By doing a cash-out refinance rolling closing costs into the new loan, or extending the tenure of your loan, you break that entitlement of your home that you actually own.

  • Negatively impact: It has negative impact in the long run. Refinancing can lower your monthly payment, but will often make the loan more expensive in the end if you’re adding years to your mortgage.

Bankruptcy pros and cons: Bankruptcy allows the defaulter to work out a plan to repay some or all of the debt, or to have some of the debt forgiven. Bankruptcy is a difficult and personal decision, but it is a alternative that may help if you are facing serious financial problems. Although bankruptcy can help with some financial problems, its effects are not permanent. If you choose bankruptcy, you should take advantage of the fresh start it offers and then make careful decisions about future borrowing and credit, so you won’t ever need to file for bankruptcy again!

  • Stops garnishments or lawsuits:he filing of a Chapter 7 or Chapter 13 bankruptcy will stop a creditor from taking legal actions against the nonpayer. The most common types of civil legal actions or lawsuits are those brought on behalf of credit card lenders, hospitals, clinics, and mortgage companies.
  • Stop all harassing phone calls: All collection efforts will be prohibited.
  • Foreclosure: Bankruptcy can stop foreclosure on mortgages in most situations.
  • Chance to dispute: It provides the debtor with a chance to dispute relevant false claims from the creditors who would be trying to collect more than the amount actually payable to them.
  • To provide the creditors with a fair share of the amount that the debtor can afford to give back.
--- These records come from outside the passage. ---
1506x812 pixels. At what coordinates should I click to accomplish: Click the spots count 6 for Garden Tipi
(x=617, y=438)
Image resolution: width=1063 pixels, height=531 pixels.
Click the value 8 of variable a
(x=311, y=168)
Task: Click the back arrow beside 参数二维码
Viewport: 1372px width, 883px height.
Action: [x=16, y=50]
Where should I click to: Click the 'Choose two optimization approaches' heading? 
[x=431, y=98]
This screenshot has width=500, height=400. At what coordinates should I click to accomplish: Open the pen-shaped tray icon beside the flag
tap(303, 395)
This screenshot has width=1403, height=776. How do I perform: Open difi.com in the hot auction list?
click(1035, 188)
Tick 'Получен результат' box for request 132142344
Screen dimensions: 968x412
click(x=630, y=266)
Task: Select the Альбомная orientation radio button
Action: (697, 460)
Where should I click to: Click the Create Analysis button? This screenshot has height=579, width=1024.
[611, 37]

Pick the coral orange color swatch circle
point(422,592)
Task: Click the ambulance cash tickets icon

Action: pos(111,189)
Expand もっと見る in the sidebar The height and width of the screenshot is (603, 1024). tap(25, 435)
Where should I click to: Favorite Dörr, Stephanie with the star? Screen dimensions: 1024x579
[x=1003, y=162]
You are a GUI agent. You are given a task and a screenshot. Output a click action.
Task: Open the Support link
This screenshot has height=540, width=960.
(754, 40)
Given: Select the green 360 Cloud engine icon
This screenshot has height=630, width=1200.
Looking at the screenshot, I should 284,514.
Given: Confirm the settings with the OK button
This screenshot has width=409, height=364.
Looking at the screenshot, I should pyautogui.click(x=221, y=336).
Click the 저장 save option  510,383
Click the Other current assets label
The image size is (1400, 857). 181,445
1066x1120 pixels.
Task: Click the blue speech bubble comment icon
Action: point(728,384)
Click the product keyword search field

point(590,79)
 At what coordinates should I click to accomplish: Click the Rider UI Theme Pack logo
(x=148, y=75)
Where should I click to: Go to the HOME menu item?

Disadvantages of bankruptcy: Note that personal bankruptcy information does not usually erase child support, alimony, fines, taxes, and some student loan obligations. Another important consideration to keep in mind is that it costs money to file- around $185-$200, not including additional atto rney fees.

  • Any extra income will be paid to your creditors.
  • Bankruptcy can be viewed online at the bankruptcy Service website and Bankruptcy details will be advertised in your local paper

Bankruptcy remains on your credit record: Anywhere from seven to 10 years.

  • You may not trade in any business other than in your own name unless you inform those parties you will be dealing with about your bankruptcy.
  • Devastating impact in a person life, making it difficult to get a mortgage loan.

Remember how crucially important finding out all of this information is before making any rash decisions.

Finally there is no one standard resolution that’s best for everyone. That’s why our personalized approach is so important to figure out what’s best for your individual needs.